The Slatest

Macron Really Wants to Be the French Obama

Americans haven’t heard much lately from Barack Obama about the big debates in U.S. politics, but the former president decided to weigh in on the upcoming election in France, releasing a video in support of centrist candidate Emmanuel Macron:

Macron, who has a healthy lead over his far-right rival Marine Le Pen heading into Sunday’s runoff, has gone out of his way to associate himself with Obama before. His campaign was run by three young French political consultants who got their starts as volunteers on Obama’s 2008 campaign and imported Obama-style campaign tactics that combine heavy use of data with door-to-door canvassing. U.S. reporters frequently describe an Obamaesque vibe among his young volunteers in matching T-shirts.

Macron also touted a phone call he had received from Obama ahead of the first round of the election last month. Making the U.S. parallels even more explicit, Le Pen received a quasi-endorsement from Donald Trump, who praised her stances on borders and terrorism.

It makes sense that Macron, a young, center-left candidate running on a platform of reform, would want the association. Obama was extremely popular in France, particularly toward the end of his presidency. A Pew poll last summer found that 84 percent of French respondents had confidence in him, compared with just 9 percent for then candidate Trump. A group of pranksters in Paris even ran a mock campaign for Obama to be president of France, complete with “Oui On Peut”  posters and an online petition signed by more than 43,000 people.
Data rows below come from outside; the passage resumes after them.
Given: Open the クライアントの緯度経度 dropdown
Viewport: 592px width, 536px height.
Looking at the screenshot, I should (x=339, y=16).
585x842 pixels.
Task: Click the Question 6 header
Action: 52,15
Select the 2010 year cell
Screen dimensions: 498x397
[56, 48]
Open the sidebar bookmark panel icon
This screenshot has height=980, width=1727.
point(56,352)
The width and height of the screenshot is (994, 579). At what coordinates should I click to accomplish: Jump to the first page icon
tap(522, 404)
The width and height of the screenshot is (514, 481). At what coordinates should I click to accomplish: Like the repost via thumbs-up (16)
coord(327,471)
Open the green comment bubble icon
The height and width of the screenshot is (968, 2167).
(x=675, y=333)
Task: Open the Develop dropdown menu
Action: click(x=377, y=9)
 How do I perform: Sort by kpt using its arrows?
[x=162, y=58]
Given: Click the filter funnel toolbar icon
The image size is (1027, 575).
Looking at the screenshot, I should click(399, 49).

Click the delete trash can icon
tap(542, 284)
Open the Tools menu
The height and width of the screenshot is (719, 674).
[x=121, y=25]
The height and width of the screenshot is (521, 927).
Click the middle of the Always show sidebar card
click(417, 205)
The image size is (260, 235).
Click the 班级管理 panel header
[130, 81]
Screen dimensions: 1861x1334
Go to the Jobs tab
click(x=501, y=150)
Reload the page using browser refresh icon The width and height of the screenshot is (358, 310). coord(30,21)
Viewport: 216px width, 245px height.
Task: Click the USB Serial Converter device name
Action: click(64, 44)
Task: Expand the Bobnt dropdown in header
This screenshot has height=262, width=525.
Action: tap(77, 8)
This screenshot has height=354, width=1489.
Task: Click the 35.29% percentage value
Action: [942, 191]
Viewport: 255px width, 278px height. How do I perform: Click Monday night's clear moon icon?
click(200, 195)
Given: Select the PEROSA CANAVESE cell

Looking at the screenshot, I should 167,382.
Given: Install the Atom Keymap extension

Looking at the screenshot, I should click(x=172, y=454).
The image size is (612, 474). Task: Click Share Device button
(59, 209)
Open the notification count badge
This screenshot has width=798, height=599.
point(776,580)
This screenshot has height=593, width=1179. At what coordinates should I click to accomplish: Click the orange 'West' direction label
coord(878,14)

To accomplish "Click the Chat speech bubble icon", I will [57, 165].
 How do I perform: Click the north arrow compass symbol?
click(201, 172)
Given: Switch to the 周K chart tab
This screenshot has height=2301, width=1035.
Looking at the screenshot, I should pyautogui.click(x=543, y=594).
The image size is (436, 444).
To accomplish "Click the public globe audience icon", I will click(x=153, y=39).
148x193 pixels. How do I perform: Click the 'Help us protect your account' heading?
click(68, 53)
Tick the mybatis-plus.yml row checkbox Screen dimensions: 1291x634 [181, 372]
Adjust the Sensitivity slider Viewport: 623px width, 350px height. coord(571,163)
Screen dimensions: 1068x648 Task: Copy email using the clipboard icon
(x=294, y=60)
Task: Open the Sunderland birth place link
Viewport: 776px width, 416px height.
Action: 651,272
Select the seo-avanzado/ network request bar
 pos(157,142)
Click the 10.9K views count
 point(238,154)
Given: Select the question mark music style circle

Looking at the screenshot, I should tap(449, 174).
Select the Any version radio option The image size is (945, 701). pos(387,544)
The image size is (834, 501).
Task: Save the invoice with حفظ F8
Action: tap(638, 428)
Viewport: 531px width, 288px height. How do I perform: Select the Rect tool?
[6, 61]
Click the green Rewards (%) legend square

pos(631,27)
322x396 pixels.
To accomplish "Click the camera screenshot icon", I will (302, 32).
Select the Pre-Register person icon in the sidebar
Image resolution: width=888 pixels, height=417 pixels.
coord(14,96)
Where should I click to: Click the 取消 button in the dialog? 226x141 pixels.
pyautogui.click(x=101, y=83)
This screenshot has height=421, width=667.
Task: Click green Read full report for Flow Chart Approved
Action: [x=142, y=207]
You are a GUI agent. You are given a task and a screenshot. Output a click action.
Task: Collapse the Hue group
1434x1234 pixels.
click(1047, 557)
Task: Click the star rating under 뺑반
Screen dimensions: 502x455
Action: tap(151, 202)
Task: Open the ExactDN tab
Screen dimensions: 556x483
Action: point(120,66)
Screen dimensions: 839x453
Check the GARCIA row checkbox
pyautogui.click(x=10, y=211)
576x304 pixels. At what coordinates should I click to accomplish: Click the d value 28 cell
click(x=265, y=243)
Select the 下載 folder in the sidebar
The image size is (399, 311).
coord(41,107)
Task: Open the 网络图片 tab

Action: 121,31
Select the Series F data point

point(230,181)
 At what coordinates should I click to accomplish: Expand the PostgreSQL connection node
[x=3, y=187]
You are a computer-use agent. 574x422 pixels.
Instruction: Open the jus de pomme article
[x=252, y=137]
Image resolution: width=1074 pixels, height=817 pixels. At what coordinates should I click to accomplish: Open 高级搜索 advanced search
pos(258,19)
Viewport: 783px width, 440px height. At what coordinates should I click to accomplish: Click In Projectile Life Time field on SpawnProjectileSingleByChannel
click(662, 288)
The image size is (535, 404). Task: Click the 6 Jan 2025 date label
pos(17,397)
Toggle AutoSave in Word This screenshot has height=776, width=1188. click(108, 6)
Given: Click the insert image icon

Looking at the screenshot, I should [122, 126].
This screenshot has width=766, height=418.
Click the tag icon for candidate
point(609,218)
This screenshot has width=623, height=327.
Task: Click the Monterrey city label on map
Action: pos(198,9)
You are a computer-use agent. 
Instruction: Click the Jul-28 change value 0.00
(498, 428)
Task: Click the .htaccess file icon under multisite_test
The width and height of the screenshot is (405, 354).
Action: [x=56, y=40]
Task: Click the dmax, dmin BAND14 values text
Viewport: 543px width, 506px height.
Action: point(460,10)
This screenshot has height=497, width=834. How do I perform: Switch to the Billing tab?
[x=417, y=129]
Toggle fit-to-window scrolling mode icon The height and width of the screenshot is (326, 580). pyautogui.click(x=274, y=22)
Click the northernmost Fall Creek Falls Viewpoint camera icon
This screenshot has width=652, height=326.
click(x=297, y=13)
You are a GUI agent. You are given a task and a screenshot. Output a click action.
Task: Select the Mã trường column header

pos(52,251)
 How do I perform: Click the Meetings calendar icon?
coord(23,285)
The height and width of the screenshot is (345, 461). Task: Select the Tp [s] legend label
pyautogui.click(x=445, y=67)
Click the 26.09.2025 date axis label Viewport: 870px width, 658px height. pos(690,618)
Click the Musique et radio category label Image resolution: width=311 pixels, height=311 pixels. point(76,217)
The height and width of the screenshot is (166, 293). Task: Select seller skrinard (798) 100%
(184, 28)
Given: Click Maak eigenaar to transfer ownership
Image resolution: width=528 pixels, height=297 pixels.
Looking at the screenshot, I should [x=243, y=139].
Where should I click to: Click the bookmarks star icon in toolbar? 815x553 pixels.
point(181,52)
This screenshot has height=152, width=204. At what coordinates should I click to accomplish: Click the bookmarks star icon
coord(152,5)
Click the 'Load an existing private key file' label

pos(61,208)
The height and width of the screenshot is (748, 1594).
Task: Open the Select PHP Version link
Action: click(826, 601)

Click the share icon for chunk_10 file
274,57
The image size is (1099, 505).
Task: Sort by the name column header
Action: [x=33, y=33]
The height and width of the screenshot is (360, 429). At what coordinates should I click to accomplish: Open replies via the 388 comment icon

On the other hand, a U.S. president’s support is unlikely to win over any undecided voters who are flirting with Le Pen’s overt nationalism or who are turned off by Macron, the technocratic, internationalist defender of liberal status-quo. And as Ishaan Tharoor notes, Obama’s outspoken support for the “remain” camp in last year’s Brexit referendum may have backfired by allowing the “leave” side to portray themselves as defenders of British sovereignty against international pressure—an appeal very similar to Le Pen’s.

The election is probably not going to be close enough for Obama’s intervention to make a difference either way—unless, of course, the pollsters are dramatically wrong once again.